Consumed with anger,
The world is an ugly place.


Bathed in happiness,
The world is a wonderful place.


But….aha! It’s the same world.

Taitetsu Unno, 1929 – 2014, scholar and author on Pure Land Buddhism, Shin Buddhism: Bits of Rubble turn into Gold

Knowing Eggs

Once, when I was in college, I wrote home complaining about the food, and my mother sent me a Julia Child cookbook. In the book was a section on dealing with eggs in which she said that the sign of a really good cook is knowing eggs. And so I took an egg out. You can watch an egg – you can learn certain things just by watching it, but you don’t learn very much. To learn about eggs you have to put them in a pan and try to make something out of them. If you do this long enough you begin to understand that there are variations in eggs, and there are certain ways that they react to heat and ways that they react to oil or butter or whatever. And so by actually working with the egg and trying to make something out of it, you really come to understand eggs.

And it’s the same with the mind: unless you actually try to make something out of the mind, try to get a mental state going and keep it going, you don’t really know your own mind. You don’t know the processes of cause and effect within the mind. There has to be a factor of actual participation in the process. That way you can understand it. This all comes down to being observant and developing a skill. 
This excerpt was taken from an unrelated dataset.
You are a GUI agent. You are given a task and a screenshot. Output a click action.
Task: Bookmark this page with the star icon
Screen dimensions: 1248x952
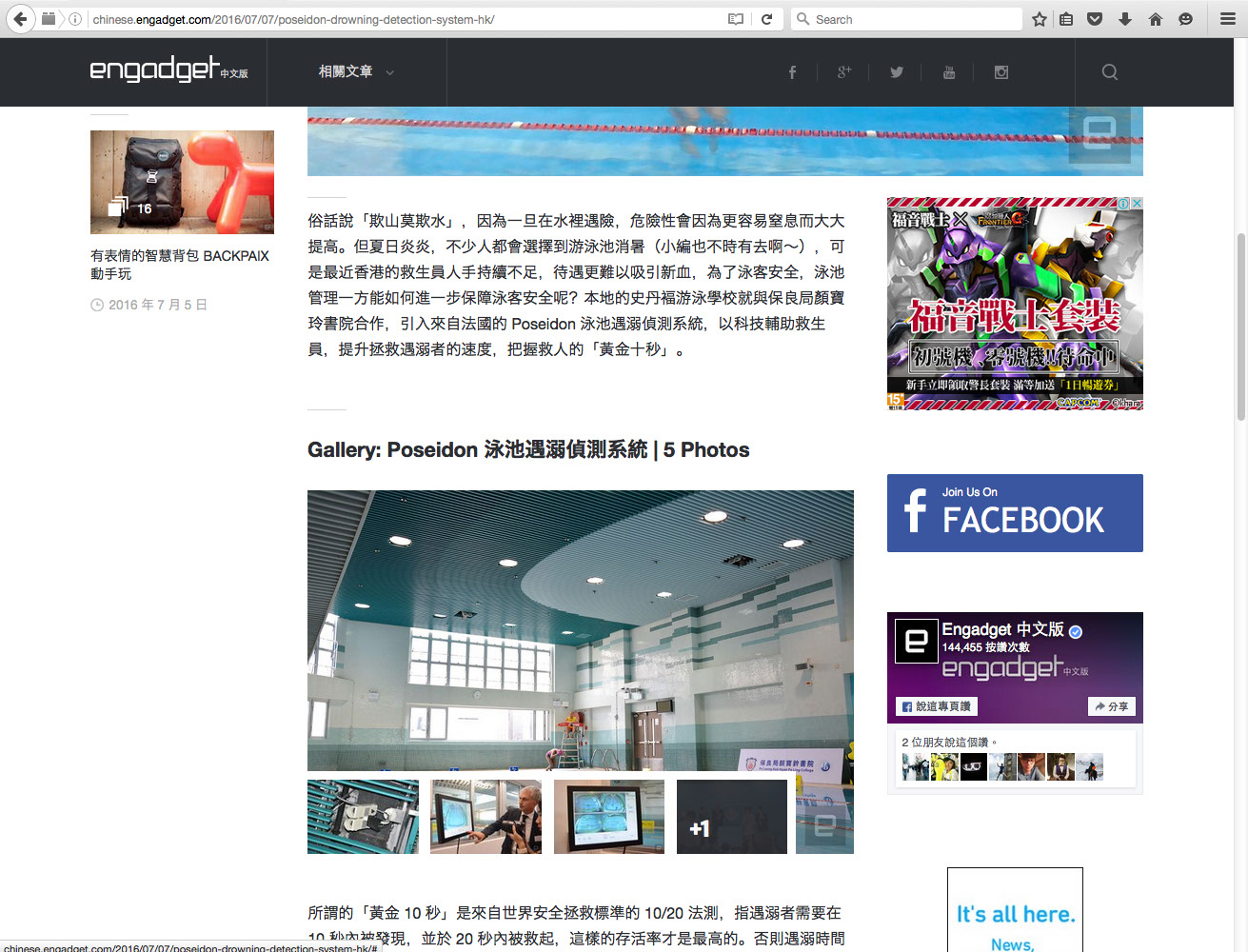pos(1040,19)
Thanissaro Bhikkhu, The Path of Concentration & Mindfulness

Daily prayers

What I know in my bones is that I forgot to take time to remember what I know.

The world is holy. We are holy. All life is holy.

Daily prayers are delivered on the lips of breaking waves, the whisperings of grasses, the shimmering of leaves.

Terry Tempest Williams, 1955 – American writer, educator, conservationist, Talking to God: Portrait of a World at Prayer.